→ Exercise: Find the line that contains "Switch to the Filtered tab" in the records below, then repeat exactly that line and each one after it, leaving pictures out.

→ Stored data entries:
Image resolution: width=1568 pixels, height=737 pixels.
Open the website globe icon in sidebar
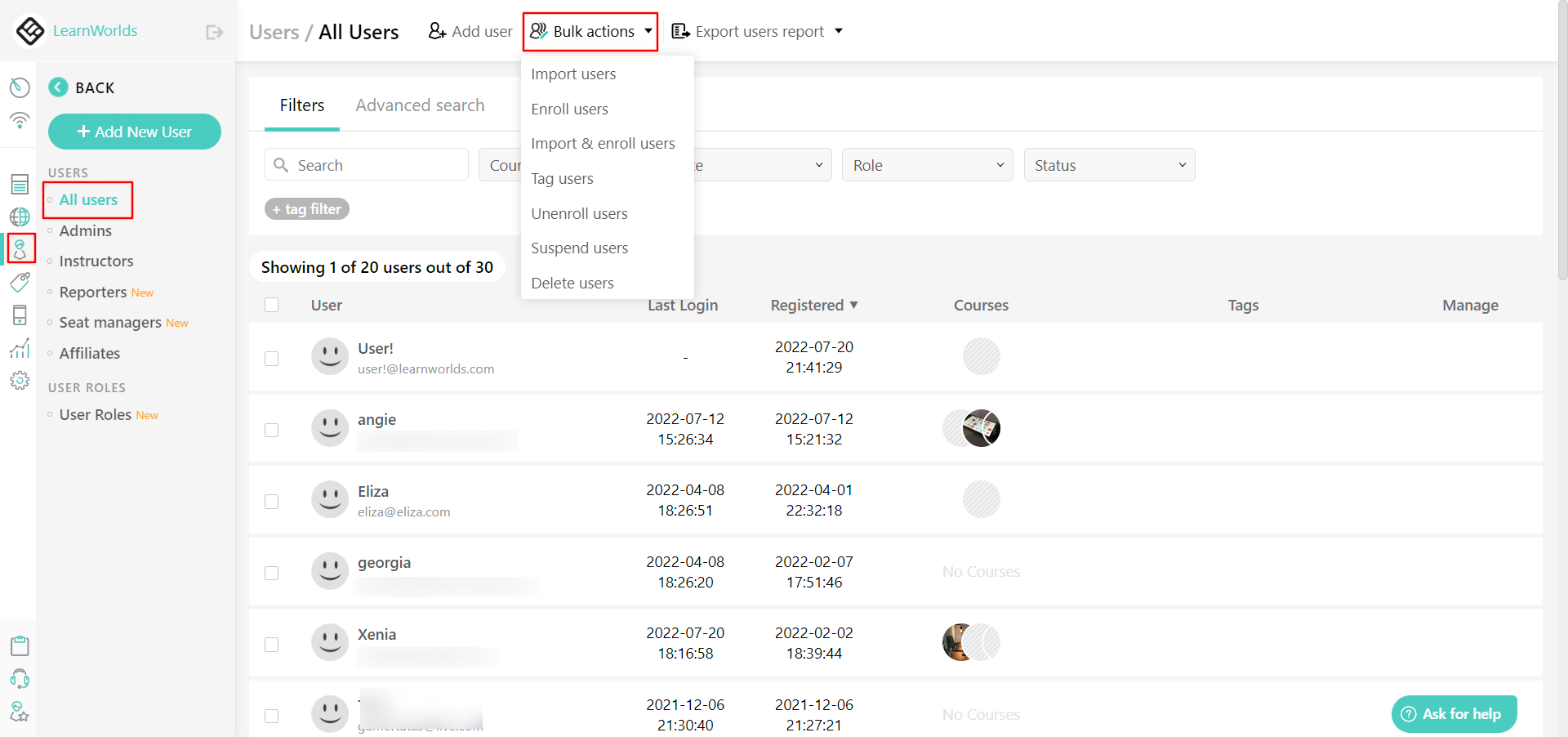tap(20, 217)
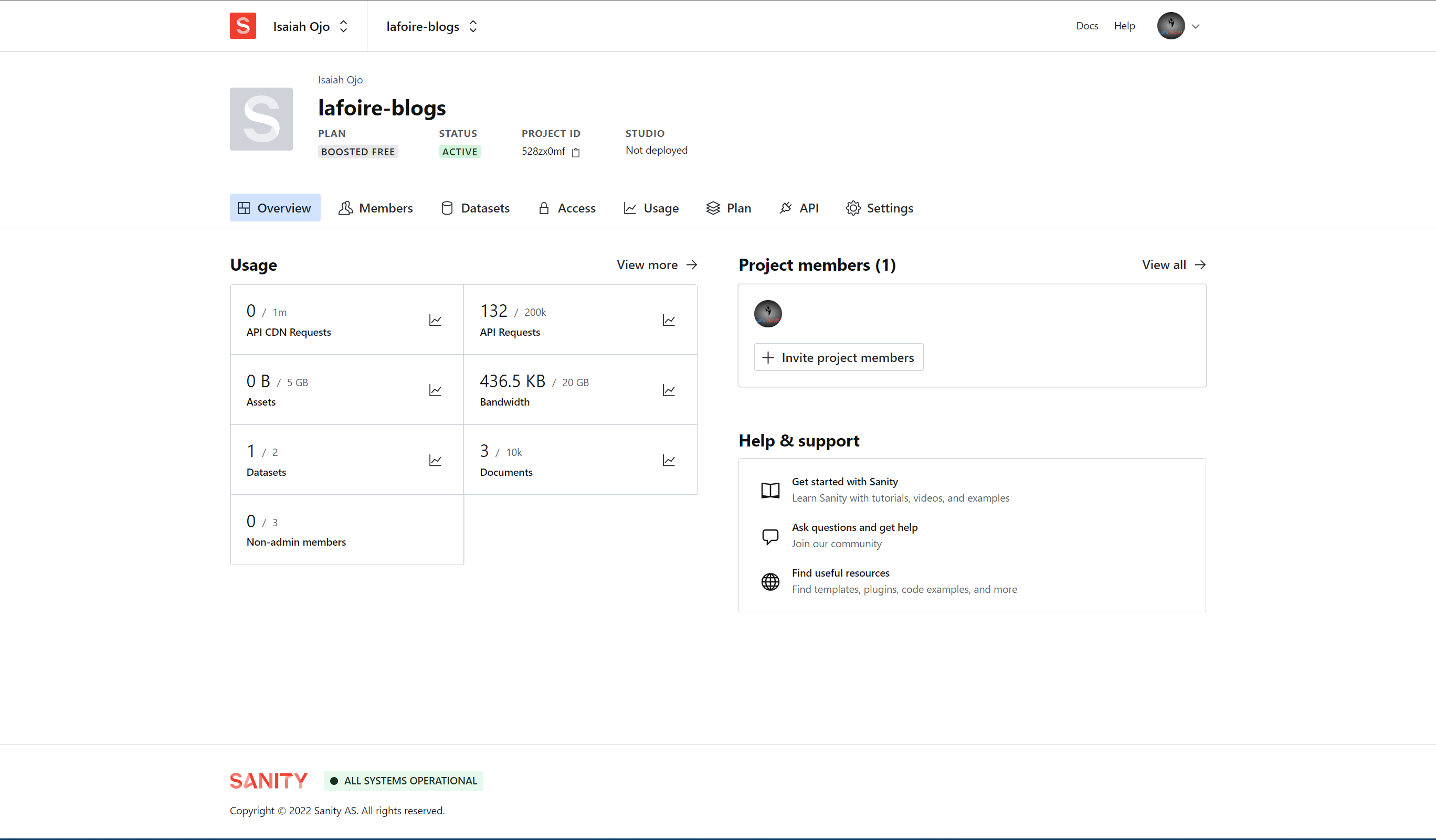Open Get started with Sanity link
1436x840 pixels.
coord(844,482)
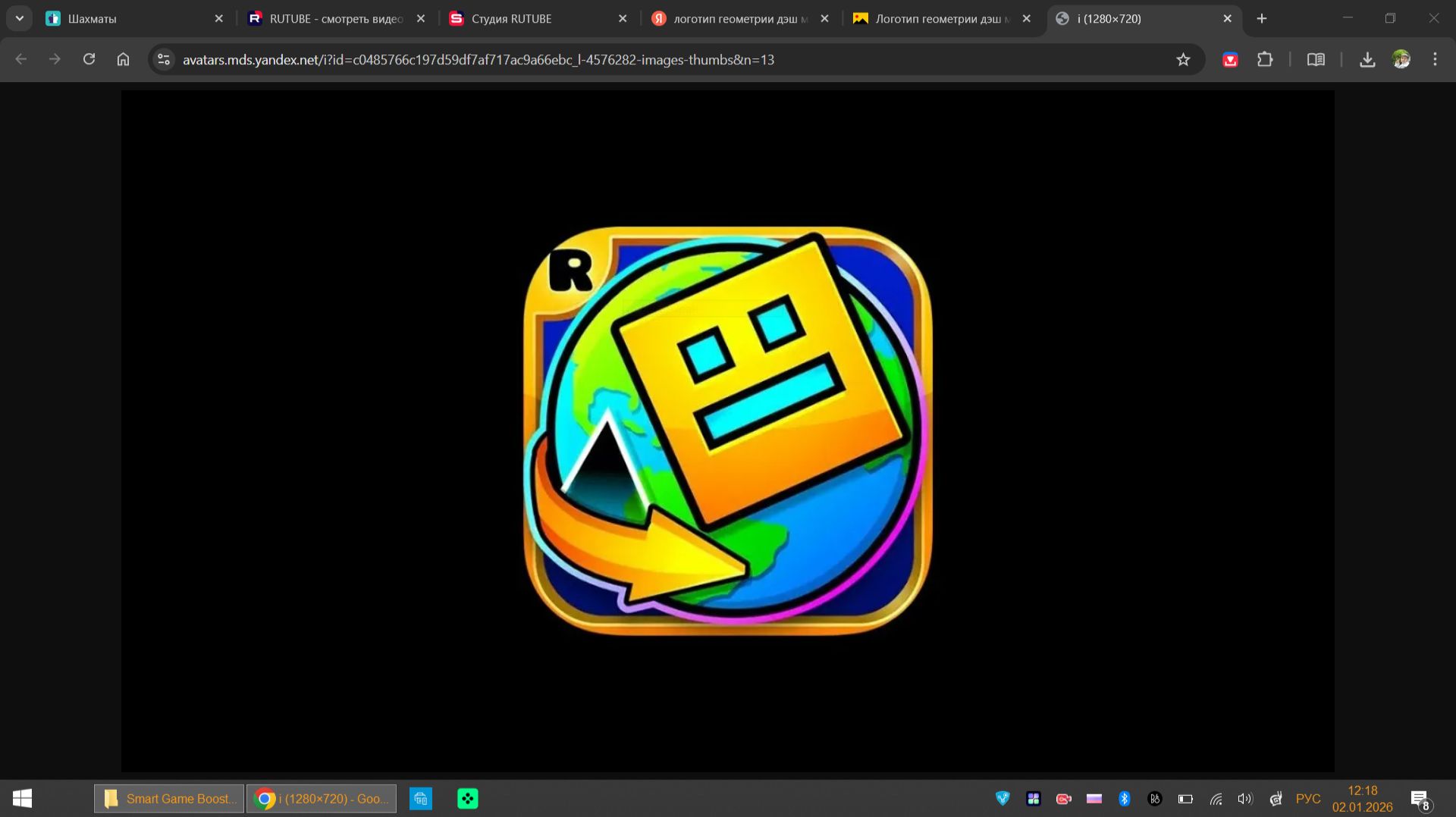Image resolution: width=1456 pixels, height=817 pixels.
Task: Toggle the bookmark star for this page
Action: 1183,59
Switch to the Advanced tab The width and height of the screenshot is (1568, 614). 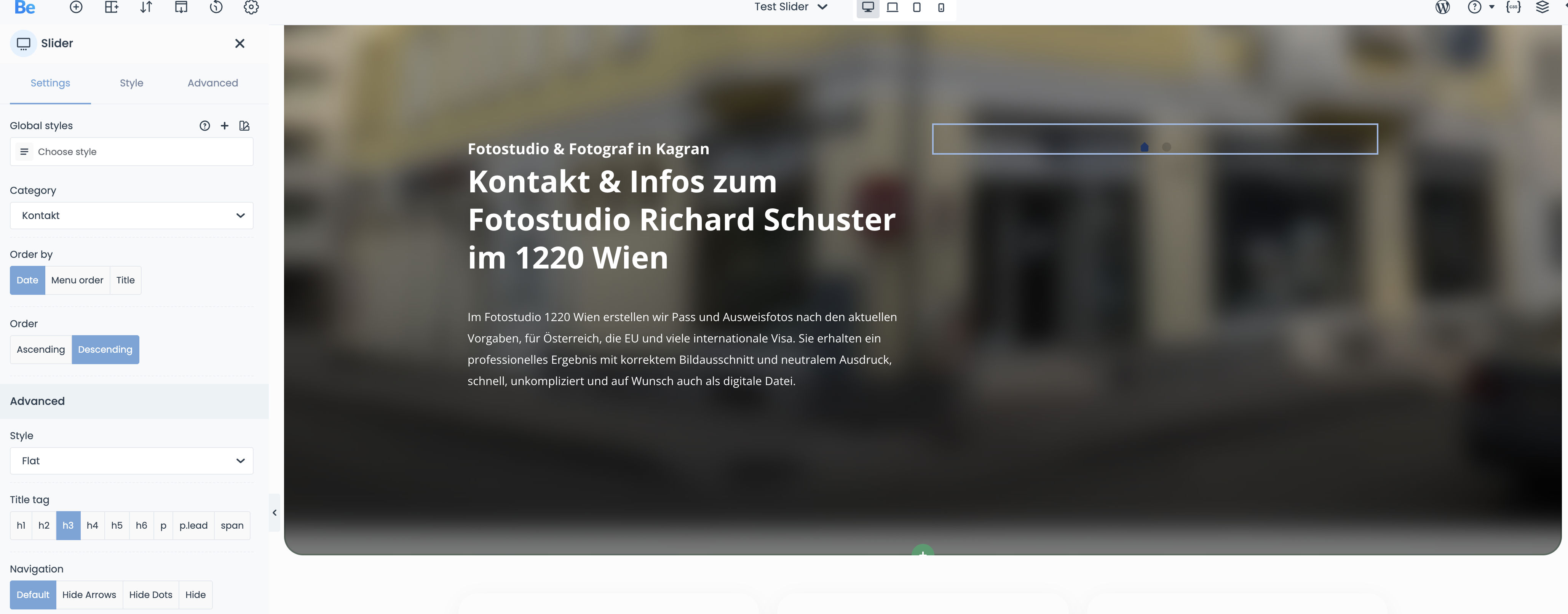(x=212, y=83)
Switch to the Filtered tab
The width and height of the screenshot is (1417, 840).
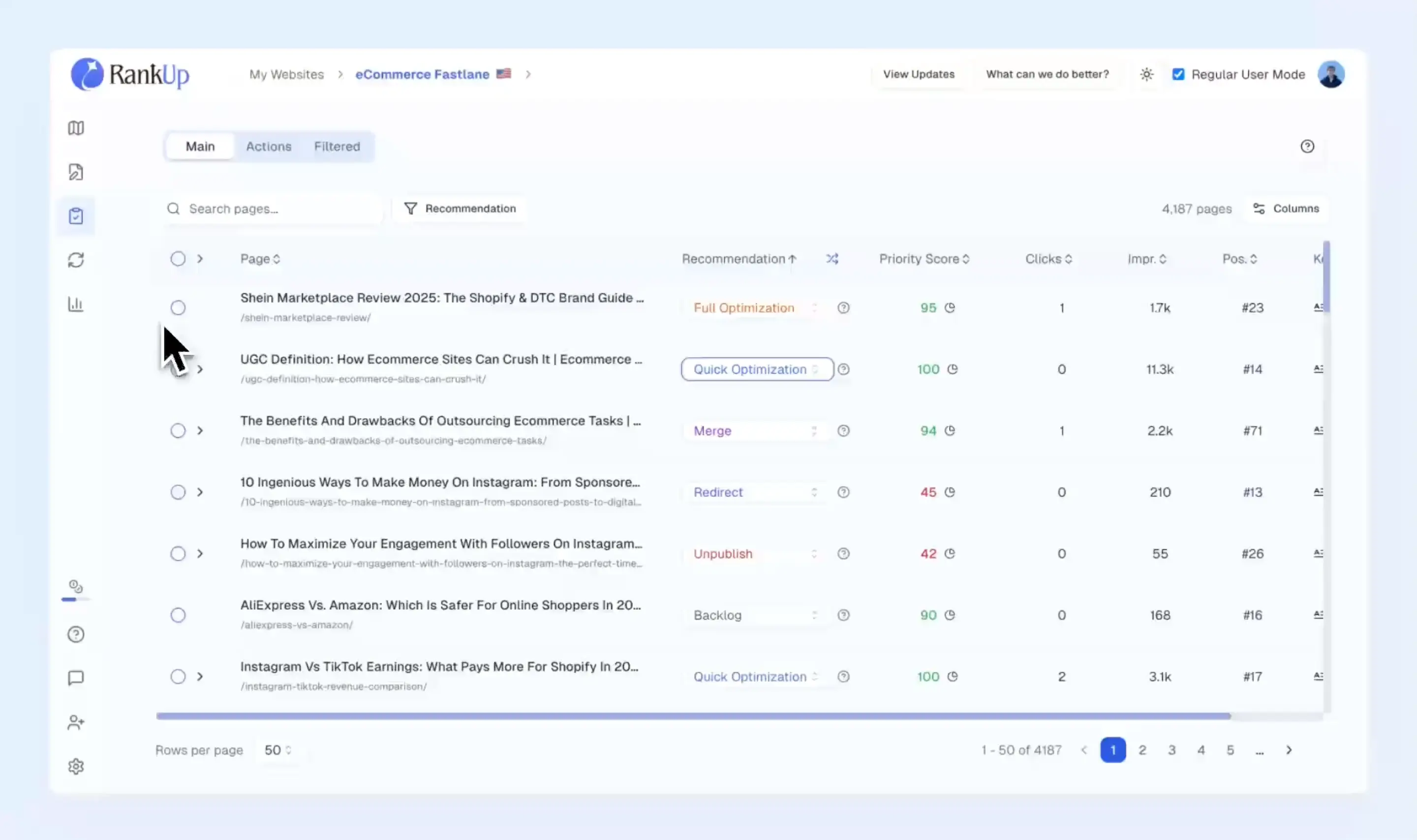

→ Solution:
Switch to the Filtered tab
The width and height of the screenshot is (1417, 840).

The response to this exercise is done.